Le récit démarre de l’enrôlement du jeune conscrit et se finit à Paris. Entre temps le jeune homme aura passé plus de deux ans en Algérie. Ces deux longues années où lui furent épargnés la plupart des ignominies de cette guerre. Il est le témoin, pas l’acteur, sauf à la fin quand il revient à la vie civile.
C’est un sentiment qu’ont pu ressentir ceux qui ont fait leur service militaire. Le système, les gradés, vous amène à une grande passivité et de mollesse intellectuelle.
En fait il faut avoir vécu ce genre de situation pour accepter l’absence de résistance réelle de l’auteur. Il était pourtant proche du parti communiste, seul grand parti opposé au maintien de la présence française en Algérie à l’époque. Moscou, à l’époque, était certainement plus intéressé par une sortie de la France de ce pays que la véritable accession à l’autonomie du peuple Algérien…
Le récit nous promène sur plus de deux ans et suit l’évolution de la tension, les humiliations et les violences de plus en plus abjectes. On y voit la vie militaire et son absurdité entretenue dans les casernes. On y voit les soldats qui trichent pour rendre supportable leur quotidien.
On découvre l’Algérie telle que la présente les pieds noirs, un fantasme. Un pays calme et accueillant où soudain la violence criminelle explosait dans la rue, sur un marché, dans un village.
La fin du livre se situe à Paris. J’ai retrouvé l’ambiance que décrivait Dans l’ombre de Charonne de Désirée et Alain Frappier. On découvre Barbara, chanteuse engagée, devenue aujourd’hui une icône.
Le dessin
Mr Gaétan Nocq, vous avez un sacré joli coup de crayon. Et je parle de crayon fort à propos puisqu’il s’agit de crayonnés.
Ce récit d’évènements violents, d’une époque mouvementée apparait avec sérénité. Comme si enfin on pouvait aborder ce sujet comme cela : avec sérénité.
Des ombres superbes, la mer magnifiquement représentée, ces hommes qui deviennent des insectes (une métaphore des militaires…), c’est très beau. J’ai beaucoup aimé vos cases sans contours et pourtant avec des bords francs, qui laissent l’imagination déborder de la case. Et puis ces mêmes contours qui disparaissent de temps en temps parfois progressivement, parfois avec le soleil. Beaucoup de vos cases rappellent les clichés de l’époque, en noirs et blancs, parfois surexposés comme vos portraits en pleins soleil…
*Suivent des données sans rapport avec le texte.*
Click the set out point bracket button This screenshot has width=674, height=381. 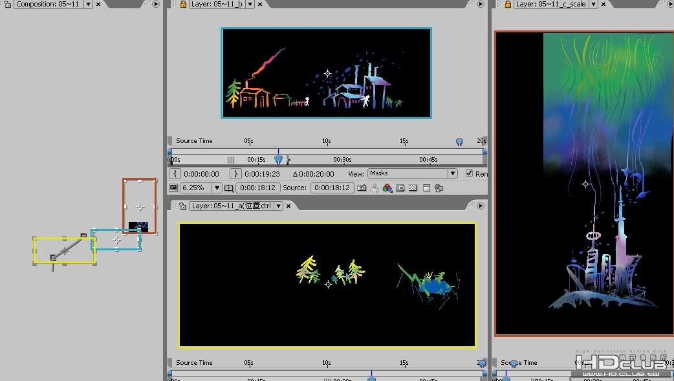coord(235,174)
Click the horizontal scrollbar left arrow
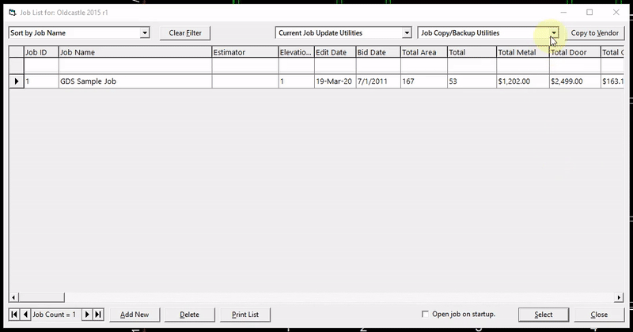 pyautogui.click(x=13, y=298)
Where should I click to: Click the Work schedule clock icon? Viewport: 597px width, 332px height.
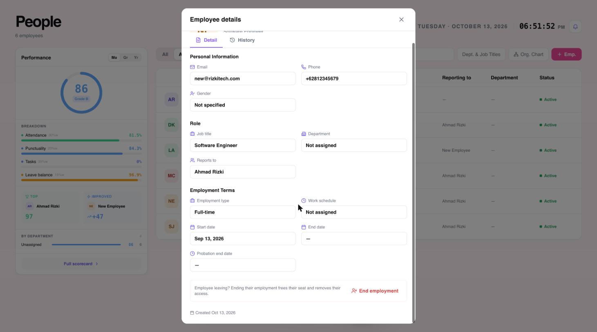coord(304,201)
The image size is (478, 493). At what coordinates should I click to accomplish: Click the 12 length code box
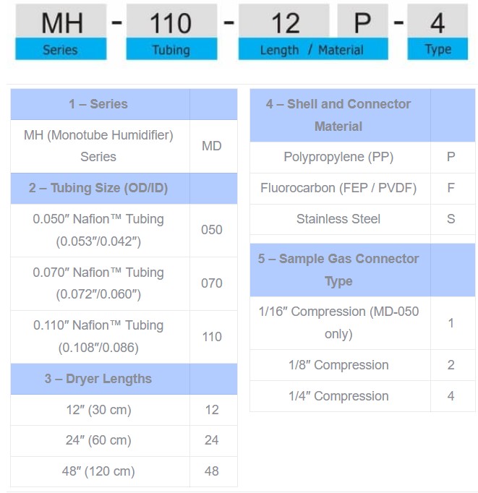coord(284,22)
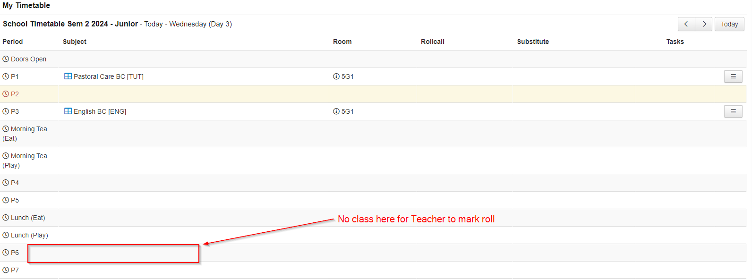This screenshot has width=752, height=279.
Task: Click the clock icon beside P1
Action: tap(6, 76)
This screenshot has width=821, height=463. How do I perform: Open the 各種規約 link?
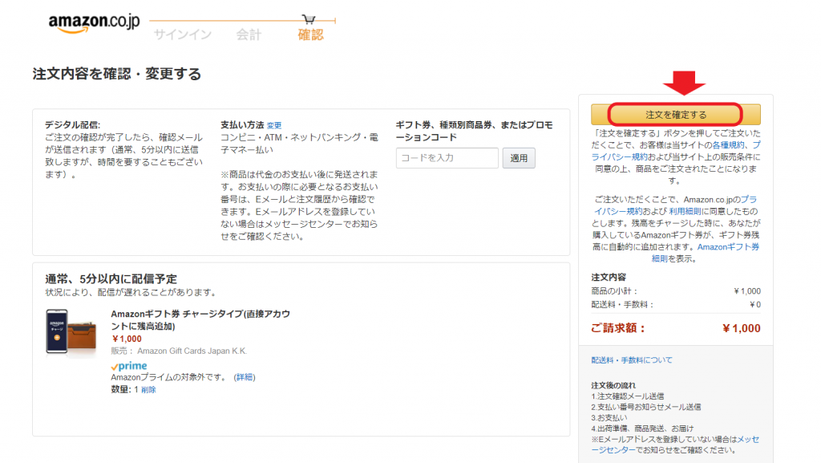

Les jeux de cases sont bien vus, comme cette série sur deux pages des soldats qui font face à l’adjudant. Il occupe toutes les cases sauf une grande, continue, en bas de la page. Non vraiment j’ai été très agréablement surpris par vos choix du crayonné, de l’absence de cadres, des gris et du blanc, par vos jeux de cases sans effets majeurs, tout en douceur, en sérénité. En fait ce dessin est tout à fait en accord avec le format du texte – Une belle partition à deux instruments, bien équilibrée.
Il s’agit là d’une jolie BD, qui ne donne pas de leçon, même si son positionnement politique ne fait aucun mystère.